▶ [What this task involves]
Each line of the entries below that includes "value" belongs in your answer.
Available data: Begin
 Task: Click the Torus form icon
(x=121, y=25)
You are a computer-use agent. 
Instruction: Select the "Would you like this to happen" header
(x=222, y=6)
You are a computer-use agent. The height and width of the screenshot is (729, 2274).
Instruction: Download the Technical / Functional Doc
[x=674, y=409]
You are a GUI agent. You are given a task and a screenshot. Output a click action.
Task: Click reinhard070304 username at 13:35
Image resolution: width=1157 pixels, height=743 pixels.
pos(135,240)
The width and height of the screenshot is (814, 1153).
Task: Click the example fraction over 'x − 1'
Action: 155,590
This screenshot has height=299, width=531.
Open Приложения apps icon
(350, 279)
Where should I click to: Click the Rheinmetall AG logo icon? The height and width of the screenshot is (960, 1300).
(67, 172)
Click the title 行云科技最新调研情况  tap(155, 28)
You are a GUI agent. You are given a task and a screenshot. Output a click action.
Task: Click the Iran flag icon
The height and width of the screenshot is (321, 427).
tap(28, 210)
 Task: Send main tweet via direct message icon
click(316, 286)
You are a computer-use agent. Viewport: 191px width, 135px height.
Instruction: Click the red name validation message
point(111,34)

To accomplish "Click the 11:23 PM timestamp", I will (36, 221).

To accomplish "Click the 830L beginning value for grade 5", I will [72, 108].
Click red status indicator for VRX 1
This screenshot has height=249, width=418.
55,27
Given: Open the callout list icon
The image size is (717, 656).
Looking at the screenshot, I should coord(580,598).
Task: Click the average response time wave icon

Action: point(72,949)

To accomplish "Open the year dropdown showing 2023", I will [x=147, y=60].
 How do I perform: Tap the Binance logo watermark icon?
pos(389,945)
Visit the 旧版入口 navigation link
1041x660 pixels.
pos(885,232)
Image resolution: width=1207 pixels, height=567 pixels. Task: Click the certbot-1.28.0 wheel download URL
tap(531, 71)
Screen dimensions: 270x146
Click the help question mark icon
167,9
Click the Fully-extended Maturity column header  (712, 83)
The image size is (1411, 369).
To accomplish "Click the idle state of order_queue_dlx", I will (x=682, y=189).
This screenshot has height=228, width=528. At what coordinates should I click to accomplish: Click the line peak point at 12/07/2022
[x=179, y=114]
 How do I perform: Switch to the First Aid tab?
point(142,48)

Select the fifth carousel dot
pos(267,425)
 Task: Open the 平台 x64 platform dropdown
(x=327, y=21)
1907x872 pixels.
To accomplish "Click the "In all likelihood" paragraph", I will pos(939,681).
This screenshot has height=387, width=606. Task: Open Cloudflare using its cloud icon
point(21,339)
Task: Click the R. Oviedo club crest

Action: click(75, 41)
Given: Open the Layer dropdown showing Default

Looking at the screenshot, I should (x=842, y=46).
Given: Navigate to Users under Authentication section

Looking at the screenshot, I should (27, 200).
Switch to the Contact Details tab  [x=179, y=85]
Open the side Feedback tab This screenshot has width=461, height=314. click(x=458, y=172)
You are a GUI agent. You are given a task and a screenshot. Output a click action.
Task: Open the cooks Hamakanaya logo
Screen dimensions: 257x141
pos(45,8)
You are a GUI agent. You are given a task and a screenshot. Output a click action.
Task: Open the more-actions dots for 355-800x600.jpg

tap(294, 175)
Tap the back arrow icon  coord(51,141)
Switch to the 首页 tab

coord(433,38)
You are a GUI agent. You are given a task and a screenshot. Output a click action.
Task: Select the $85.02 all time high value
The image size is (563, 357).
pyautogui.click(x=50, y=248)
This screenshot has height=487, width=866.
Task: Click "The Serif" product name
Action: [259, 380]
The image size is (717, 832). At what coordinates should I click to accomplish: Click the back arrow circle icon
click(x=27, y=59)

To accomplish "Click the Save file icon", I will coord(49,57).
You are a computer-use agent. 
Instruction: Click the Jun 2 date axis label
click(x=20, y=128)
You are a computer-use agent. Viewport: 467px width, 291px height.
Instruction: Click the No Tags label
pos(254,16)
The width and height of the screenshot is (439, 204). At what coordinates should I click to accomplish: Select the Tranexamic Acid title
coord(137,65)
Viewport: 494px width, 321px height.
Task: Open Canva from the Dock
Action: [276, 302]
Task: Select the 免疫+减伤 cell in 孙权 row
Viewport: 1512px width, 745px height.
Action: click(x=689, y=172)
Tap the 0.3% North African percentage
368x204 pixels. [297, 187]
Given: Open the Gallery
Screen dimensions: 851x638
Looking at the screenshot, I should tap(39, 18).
Available data: End
▶ [Response area]
To accomplish "Click the 830L beginning value for grade 5", I will [72, 108].
Task: Select the $85.02 all time high value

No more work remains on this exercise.